Provincial / State sides
- Years: Team / Apps / (Points)
- 2005-13: Scarlets / 119 / (60)
- Correct as of 17 March 2016
- Correct as of 17 March 2016

National sevens team
- Years: Team /  / Comps
- Wales Sevens

= Johnathan Edwards =

Welsh rugby player (born 1984)

Johnathan Edwards (born 5 July 1984) is a Welsh rugby union footballer. He currently plays his club rugby as a flanker for the Cardiff Rugby Club. In 2007, Edwards was selected as captain of the Wales Sevens squad.

== Club Career ==
Edwards joined the Pontypridd RFC Academy in 2001, where his performances as a hard hitting openside flanker with a phenomenal workrate earned him a call up to the ranks of the Wales under 19 FIRA squad.
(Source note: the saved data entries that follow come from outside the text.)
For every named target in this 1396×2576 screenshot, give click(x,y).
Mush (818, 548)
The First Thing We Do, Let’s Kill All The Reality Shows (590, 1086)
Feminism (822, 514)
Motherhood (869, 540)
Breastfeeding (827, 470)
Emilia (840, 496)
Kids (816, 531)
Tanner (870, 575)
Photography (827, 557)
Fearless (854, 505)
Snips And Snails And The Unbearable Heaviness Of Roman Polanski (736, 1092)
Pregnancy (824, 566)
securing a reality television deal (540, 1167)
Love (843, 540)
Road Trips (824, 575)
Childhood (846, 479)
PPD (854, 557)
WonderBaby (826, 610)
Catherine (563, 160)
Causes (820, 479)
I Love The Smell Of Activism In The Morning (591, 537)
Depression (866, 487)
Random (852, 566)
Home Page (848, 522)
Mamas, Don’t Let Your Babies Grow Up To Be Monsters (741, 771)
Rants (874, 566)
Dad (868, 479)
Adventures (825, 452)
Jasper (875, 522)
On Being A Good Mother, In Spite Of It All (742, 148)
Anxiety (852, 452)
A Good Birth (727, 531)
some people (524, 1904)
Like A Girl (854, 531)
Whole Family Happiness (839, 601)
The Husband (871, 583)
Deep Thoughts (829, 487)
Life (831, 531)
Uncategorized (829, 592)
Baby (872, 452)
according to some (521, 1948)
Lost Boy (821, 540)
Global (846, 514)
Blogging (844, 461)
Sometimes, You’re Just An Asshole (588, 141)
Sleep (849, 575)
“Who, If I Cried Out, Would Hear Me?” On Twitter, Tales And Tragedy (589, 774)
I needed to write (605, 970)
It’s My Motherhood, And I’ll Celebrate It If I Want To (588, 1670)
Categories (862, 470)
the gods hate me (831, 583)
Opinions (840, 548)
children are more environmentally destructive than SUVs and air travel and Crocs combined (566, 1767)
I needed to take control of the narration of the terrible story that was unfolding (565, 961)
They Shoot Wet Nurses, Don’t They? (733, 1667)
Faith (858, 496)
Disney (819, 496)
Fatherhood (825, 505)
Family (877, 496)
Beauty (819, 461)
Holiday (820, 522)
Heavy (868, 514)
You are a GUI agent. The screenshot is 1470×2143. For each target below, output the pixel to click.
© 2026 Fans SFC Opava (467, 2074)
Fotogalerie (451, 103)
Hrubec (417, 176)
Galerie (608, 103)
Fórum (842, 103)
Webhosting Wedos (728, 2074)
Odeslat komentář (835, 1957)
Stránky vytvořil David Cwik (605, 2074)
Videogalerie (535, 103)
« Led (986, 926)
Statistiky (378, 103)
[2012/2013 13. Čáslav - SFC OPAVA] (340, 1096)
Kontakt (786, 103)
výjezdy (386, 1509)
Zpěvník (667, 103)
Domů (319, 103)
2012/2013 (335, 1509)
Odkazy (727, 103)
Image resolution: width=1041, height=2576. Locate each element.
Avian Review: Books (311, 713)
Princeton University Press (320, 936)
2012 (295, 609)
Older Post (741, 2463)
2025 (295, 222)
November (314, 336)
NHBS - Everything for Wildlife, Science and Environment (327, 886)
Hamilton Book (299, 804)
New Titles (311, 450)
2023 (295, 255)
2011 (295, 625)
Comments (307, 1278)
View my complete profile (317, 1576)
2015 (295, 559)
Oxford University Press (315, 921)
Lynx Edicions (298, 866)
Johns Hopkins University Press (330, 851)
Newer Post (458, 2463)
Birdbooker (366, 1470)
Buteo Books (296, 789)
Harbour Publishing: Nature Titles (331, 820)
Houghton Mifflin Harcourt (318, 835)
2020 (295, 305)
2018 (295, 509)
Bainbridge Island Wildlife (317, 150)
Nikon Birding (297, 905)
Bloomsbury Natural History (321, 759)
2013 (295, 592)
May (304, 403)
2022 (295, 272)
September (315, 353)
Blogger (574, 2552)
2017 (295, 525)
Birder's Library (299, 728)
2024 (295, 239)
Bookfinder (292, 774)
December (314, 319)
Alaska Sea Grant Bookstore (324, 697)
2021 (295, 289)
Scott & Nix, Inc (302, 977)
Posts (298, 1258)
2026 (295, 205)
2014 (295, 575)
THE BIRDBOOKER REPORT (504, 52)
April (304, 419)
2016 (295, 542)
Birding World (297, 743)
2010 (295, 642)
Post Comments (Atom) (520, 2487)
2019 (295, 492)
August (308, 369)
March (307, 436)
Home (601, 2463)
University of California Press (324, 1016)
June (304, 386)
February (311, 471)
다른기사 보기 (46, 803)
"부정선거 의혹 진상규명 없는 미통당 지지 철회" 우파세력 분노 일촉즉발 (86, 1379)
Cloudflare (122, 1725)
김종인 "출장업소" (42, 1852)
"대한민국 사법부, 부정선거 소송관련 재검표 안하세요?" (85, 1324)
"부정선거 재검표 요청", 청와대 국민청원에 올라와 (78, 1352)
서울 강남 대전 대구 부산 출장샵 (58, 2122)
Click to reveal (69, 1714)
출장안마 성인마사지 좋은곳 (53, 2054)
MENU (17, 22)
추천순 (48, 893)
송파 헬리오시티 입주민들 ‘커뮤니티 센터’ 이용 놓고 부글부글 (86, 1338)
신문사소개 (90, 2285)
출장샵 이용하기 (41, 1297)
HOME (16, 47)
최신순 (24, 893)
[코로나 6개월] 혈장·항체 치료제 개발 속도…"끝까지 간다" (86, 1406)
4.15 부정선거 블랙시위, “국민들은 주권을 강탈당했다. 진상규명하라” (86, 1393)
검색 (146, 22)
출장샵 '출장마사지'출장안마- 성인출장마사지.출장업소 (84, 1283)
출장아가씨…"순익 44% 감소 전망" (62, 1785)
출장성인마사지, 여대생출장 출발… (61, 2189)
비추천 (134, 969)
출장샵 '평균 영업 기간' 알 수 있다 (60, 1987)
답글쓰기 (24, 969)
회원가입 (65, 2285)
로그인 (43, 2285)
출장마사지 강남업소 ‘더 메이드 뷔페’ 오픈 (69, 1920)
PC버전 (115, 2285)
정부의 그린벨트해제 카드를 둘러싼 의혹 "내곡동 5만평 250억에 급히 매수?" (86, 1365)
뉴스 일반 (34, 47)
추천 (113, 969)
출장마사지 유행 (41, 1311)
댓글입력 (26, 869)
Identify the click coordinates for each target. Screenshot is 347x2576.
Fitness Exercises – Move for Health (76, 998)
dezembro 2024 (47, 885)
Whilst employed as an Assistant Rugby Development Officer with the Buy As You View Schools Initiative, covering the Merthyr area, Edwards was drafted into the Pontypridd senior squad for the 2003/2004 campaign. Edwards joined the Scarlets in 2005 from Cardiff RFC, and made two appearances in the Celtic League for the Scarlets in the 2005–06 season. Edwards plays rugby for Llanelli RFC when not on duty for the Scarlets.

== International Career ==
Edwards has represented Wales Sevens and was part of the side that won the Dubai Sevens Bowl competition final in 2005. Edwards went to the 2006 Commonwealth Games in Melbourne and was part of the squad that won the Plate Final securing a late victory against South Africa.

In March 2007, Edwards was announced as Wales Sevens Captain for the tour to Hong Kong and Adelaide in the fifth and sixth legs of the 2006–07 IRB World Sevens Series. He led by example in the Bowl final against Tonga in Adelaide as he notched a try in his team's 26–14 victory, and also scored a try in the Plate semi-final against the USA in the Hong Kong leg.

Edwards also captained the Sevens squad in the England and Scotland legs; he scored a brace of tries in the superb win over England at Twickenham, leading his team to a first Welsh win at the home of English rugby since 1988.

Edwards retained the Wales Sevens captaincy ahead of the 2007–08 IRB Sevens World Series. He led his team into the initial leg in Dubai, scoring a try in the Bowl semi-final against Australia, which Wales eventually narrowly lost. However, he captained his side to a Bowl trophy win in the George, South Africa Sevens – the first piece of silverware Wales Sevens gained in the 2007–08 season.